Tutti i disoccupeti da
mugghieri l’ha separeti
e glie ha fette nu bullettine a
Germania l’heve mannete

E stetev’attente…

Et le ministre Colombo
a fait un projet
a fait un projet pour
pour les chômeurs

Faites attention,
vous de la population
apprenez à lire et à écrire
pour vous défendre des patrons

Il a séparé tous les chômeurs
De leurs femmes
il a rédigé un mandat
il les a exilés

Faites attention, vous de la population…

Il a séparé tous les chômeurs
De leurs femmes
il a rédigé un mandat
et en Allemagne il les a envoyé

Faites attention, vous de la population…

Audio et vidéo
Giovanna Marini - E lu menestre Colombe
Echos de galerie - podcast

Paroles de Giuseppe Miriello, conteur et militant communiste de la Basilicate, écrites dans les années Cinquante sur un ancien air de troubadours.

Selon le récit de Giovanna Marini, qui enregistra le chant pendant ses recherches en Basilicate, Giuseppe Miriello aimait à chanter devant l’église de son village pour mettre en garde le peuple contre toutes les malversations politiques et autre formes d’exploitation.
Il commençait ses chansons par une sorte d’imprécation au Ministre Colombo, élu de Basilicate qui avait fait carrière et était devenu Ministre du gouvernement de Démocratie Chrétienne.
Pour cette raison, le ministre Colombo était dans l’imaginaire populaire responsable de chaque décision funeste et devint ainsi le bouc-émissaire de Miriello.
Bien que l’on parle dans la chanson de “Germania”, c’est à dire de l’Allemagne, le chant dénonce l’accord avec la Belgique, acté par le gouvernement de Démocratie Chrétienne en 1946 même si à l’époque, Colombo n’était pas encore ministre.
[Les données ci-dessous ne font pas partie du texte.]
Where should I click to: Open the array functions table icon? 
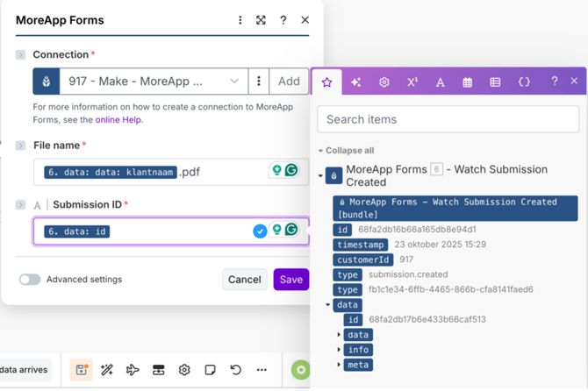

Pour une personne qui savait à peine lire et écrire, avec une connaissance approximative de la géographie européenne, l’Allemagne représentait tout ce qui se trouvait au nord de l’Italie.

Alors que dans cet immédiat après-guerre, l’Italie croule sous les dettes, le taux de chômage est très éléve et les matières premières manquent cruellement, la Belgique en revanche possède des sous-sols riches en charbon mais personne pour les exploiter. Les deux États signent donc un accord qui permettra l’envoie hebdomadaire de 2000 travailleurs italiens (soit 50.000 en tout) contre des tonnes de charbon.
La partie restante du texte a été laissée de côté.